**PROBLEM**
All of the records listed below should be retyped exactly.

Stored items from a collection
*** Block opens ***
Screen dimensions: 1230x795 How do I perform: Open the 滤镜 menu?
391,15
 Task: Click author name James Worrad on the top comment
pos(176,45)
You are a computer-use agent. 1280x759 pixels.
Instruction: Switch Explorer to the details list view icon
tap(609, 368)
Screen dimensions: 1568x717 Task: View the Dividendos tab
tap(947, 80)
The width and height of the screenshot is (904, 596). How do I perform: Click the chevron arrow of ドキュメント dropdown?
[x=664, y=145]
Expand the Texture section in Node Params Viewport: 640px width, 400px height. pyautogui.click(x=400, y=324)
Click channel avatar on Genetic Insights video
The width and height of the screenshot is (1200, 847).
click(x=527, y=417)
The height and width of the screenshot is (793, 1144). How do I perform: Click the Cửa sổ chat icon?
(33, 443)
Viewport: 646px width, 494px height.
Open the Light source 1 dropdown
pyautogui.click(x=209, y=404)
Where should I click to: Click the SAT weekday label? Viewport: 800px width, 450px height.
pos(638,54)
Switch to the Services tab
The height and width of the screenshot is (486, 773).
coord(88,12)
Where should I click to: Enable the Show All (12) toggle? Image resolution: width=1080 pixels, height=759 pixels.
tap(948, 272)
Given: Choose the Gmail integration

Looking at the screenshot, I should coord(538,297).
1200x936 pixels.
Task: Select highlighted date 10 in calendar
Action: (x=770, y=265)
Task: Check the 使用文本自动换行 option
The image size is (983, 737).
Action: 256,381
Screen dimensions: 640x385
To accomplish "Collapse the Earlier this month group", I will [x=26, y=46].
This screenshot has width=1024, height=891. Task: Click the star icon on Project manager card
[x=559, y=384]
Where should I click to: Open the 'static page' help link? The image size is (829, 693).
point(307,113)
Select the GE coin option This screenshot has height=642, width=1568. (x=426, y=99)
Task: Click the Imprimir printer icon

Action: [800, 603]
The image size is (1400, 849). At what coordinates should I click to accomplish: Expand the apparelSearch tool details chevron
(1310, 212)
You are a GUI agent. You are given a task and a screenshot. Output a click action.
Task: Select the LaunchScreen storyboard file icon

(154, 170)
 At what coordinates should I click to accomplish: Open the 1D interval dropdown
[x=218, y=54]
*** Block closes ***
**OUTPUT OF THE TASK**
Screen dimensions: 1230x795 How do I perform: Open the 滤镜 menu?
391,15
 Task: Click author name James Worrad on the top comment
pos(176,45)
You are a computer-use agent. 1280x759 pixels.
Instruction: Switch Explorer to the details list view icon
tap(609, 368)
Screen dimensions: 1568x717 Task: View the Dividendos tab
tap(947, 80)
The width and height of the screenshot is (904, 596). How do I perform: Click the chevron arrow of ドキュメント dropdown?
[x=664, y=145]
Expand the Texture section in Node Params Viewport: 640px width, 400px height. pyautogui.click(x=400, y=324)
Click channel avatar on Genetic Insights video
The width and height of the screenshot is (1200, 847).
click(x=527, y=417)
The height and width of the screenshot is (793, 1144). How do I perform: Click the Cửa sổ chat icon?
(33, 443)
Viewport: 646px width, 494px height.
Open the Light source 1 dropdown
pyautogui.click(x=209, y=404)
Where should I click to: Click the SAT weekday label? Viewport: 800px width, 450px height.
pos(638,54)
Switch to the Services tab
The height and width of the screenshot is (486, 773).
coord(88,12)
Where should I click to: Enable the Show All (12) toggle? Image resolution: width=1080 pixels, height=759 pixels.
tap(948, 272)
Given: Choose the Gmail integration

Looking at the screenshot, I should coord(538,297).
1200x936 pixels.
Task: Select highlighted date 10 in calendar
Action: (x=770, y=265)
Task: Check the 使用文本自动换行 option
The image size is (983, 737).
Action: 256,381
Screen dimensions: 640x385
To accomplish "Collapse the Earlier this month group", I will [x=26, y=46].
This screenshot has width=1024, height=891. Task: Click the star icon on Project manager card
[x=559, y=384]
Where should I click to: Open the 'static page' help link? The image size is (829, 693).
point(307,113)
Select the GE coin option This screenshot has height=642, width=1568. (x=426, y=99)
Task: Click the Imprimir printer icon

Action: [800, 603]
The image size is (1400, 849). At what coordinates should I click to accomplish: Expand the apparelSearch tool details chevron
(1310, 212)
You are a GUI agent. You are given a task and a screenshot. Output a click action.
Task: Select the LaunchScreen storyboard file icon

(154, 170)
 At what coordinates should I click to accomplish: Open the 1D interval dropdown
[x=218, y=54]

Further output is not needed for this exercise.